The gym. It's great for people-watching, socializing, and sometimes even exercising! Sometimes you just can't help but gaze at people and wonder what is going through their heads. So many distractions at the gym. The gym definitely has its cliques. It has the jocks, the class clowns and the nerds. So, let's go over the types of people you can pinpoint at the gym the next time you decide to work out:
1. The Gallon Holders
Oh that guy is holding a gallon of water bottle, he must really care about his fitness, right? No, no, no. The gallon holders are those guys who walk around carrying their water like it's their child. Honestly, they look like tools. Just get a less heavy water bottle and fill it up a couple of times. Also, you should not even be drinking a gallon of water unless you are nearly 300 pounds. I am sure some of you are 256 pounds, but like a lot of you aren't. So, please don't drown.

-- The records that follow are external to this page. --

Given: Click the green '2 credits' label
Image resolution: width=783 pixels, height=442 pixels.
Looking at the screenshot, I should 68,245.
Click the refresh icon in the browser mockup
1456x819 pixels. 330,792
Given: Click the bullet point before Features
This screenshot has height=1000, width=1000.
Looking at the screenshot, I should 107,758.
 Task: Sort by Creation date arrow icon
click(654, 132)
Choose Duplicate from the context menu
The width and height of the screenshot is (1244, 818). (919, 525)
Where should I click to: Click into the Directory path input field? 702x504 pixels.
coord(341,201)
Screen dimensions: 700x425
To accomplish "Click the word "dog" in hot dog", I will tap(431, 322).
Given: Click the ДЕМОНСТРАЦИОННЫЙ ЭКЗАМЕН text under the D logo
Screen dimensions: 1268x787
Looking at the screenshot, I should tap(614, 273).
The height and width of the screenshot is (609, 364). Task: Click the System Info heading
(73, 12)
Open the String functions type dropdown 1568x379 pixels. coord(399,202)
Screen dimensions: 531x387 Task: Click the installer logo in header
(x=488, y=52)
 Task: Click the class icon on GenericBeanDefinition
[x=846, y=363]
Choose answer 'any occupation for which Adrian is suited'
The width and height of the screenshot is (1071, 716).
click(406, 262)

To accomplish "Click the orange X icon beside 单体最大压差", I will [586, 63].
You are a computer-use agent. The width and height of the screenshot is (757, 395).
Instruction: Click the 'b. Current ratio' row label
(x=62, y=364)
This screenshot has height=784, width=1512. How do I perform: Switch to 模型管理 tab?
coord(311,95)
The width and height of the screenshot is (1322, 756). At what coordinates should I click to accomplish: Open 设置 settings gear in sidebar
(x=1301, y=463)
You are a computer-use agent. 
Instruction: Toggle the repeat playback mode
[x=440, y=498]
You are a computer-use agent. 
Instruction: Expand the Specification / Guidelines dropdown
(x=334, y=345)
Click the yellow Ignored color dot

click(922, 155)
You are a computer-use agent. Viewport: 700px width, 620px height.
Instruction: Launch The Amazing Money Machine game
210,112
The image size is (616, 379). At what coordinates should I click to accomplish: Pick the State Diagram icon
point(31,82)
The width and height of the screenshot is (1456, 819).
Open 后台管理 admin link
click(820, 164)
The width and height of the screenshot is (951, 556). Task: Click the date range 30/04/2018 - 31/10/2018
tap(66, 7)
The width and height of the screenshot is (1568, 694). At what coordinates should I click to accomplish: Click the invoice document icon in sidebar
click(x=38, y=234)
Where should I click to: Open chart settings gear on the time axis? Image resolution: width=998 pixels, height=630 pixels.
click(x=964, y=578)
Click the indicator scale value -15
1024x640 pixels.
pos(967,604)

2. The Luscious-Locked Girls
I am sorry, but I can't take you seriously if you are working out with your hair down. How do you not sweat like a beast? How do you work out and be okay with having your hair down? I get drenched in dripping sweat when I have my hair up! If you need an elastic or something, just ask. I am sure someone who has their hair up will have an extra one on their wrist.
3. The Lululemon Divas
Yes, Lululemon is a great brand. It is actually one of my favorite stores. But, you have to make Lululemon look good by actually working out in the apparel. The Lululemon Divas are those who go to the gym just to look good. Look good, feel good, am I right? Well, in order to feel good, you actually have to work a little, and maybe even break a sweat!
4. The Pacers

5. The Mirror Hogs
Yes, those people who can't stop staring at themselves in the mirror. They must need reassurance that they exist.
6. The Equipment Hoarders
They just won't get off the equipment and let someone else have a turn. We get it, you can lift weights for a long time, but there are other people too.
7. Poor Technique Trolls
We all know some people who just have terrible form while working out. For example, this woman pictured above is not supposed to have the handle of the ergometer pulled up to her neck. She is also not supposed to have that much of a layback. So, before you use equipment, just make sure you know how to. Using equipment the wrong way will work the wrong muscles, and it can actually injure you.
8. The Socialites
Just some people who exercise their mouths more than their bodies. They are always talking to someone. They go to the gym just to talk, be social and say they went to the gym.
9. The Snapchatter
Then there are those who like to take selfies and send snapchats to their friends, letting them know they hit the gym. Nice one, Demi Lovato.
10. The Scholar

11. The Normal One
Then there are the normal ones. The ones who do their thing and silently make fun of the abnormal ones.